The skill uploads or references video content (local file or public YouTube URL), optionally waits for processing, and sends the video to a Gemini model configured for video understanding. Responses can be requested as structured JSON with a summary, a transcript that includes timestamps and visual context, and an events array of MM:SS timeline entries.
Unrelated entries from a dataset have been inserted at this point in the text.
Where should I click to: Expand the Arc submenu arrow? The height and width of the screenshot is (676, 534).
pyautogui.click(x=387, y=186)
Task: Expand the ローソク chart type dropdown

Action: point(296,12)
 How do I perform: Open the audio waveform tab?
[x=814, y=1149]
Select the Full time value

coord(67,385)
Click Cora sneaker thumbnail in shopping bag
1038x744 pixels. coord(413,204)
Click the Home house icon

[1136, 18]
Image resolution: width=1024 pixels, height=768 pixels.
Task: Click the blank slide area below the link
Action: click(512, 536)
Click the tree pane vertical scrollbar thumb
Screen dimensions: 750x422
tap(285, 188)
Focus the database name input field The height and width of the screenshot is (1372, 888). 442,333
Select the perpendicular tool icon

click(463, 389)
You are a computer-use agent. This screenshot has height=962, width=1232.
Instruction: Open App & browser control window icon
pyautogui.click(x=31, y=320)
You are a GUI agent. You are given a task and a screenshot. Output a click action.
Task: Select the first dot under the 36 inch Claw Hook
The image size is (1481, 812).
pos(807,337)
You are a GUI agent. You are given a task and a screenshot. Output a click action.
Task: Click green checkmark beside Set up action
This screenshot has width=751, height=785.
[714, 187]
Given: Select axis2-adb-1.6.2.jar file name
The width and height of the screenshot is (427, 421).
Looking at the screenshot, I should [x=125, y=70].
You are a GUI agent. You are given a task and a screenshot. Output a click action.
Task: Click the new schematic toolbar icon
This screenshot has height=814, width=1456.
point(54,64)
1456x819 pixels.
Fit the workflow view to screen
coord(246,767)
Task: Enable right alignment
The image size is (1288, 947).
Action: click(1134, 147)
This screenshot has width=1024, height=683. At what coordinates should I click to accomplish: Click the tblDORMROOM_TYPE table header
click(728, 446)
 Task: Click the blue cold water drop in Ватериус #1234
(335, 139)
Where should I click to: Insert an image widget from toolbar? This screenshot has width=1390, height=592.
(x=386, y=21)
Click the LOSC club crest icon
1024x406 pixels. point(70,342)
You can control token usage and fidelity by clipping segments, lowering FPS, or selecting higher-capacity models for complex reasoning.

When to use it

Summarize long videos into chapters or key points
Ask timestamped questions using MM:SS (e.g., "01:15")
Produce transcripts with speaker labels and optional visual descriptions
Detect scene changes and build a timeline of events
Clip long footage or lower FPS to reduce tokens and focus analysis
Compare multiple videos or analyze public YouTube URLs directly

Best practices

Use the File API for videos >20MB and poll until processing completes
Clip to relevant time ranges and lower FPS for static content to save tokens
Specify exact output format (MM:SS timestamps, number of events, transcript options) to improve reliability
Prefer gemini-2.5-pro for complex, long, or visually dense videos when high-quality reasoning is needed
Validate YouTube URLs are public and not age-restricted before requesting analysis

Example use cases

Summarize a 90-minute lecture into 5 chapter-style key points with timestamps
Transcribe an interview with speaker labels and visual descriptions of important gestures
Detect scene boundaries and export a timeline of key actions for editing
Clip and reanalyze a 10–30 second highlight for faster iteration and lower cost
Compare up to 10 sports clips to identify differences in tactics or key plays

FAQ

What file formats and sizes are supported?

Common video formats (MP4, MOV, AVI, WebM, etc.). Use inline bytes for small files (<20MB); use the File API for larger videos.

How should I request timestamped answers?

Use MM:SS format (for example, "01:15") and explicitly ask for timeline entries or answers tied to those timestamps.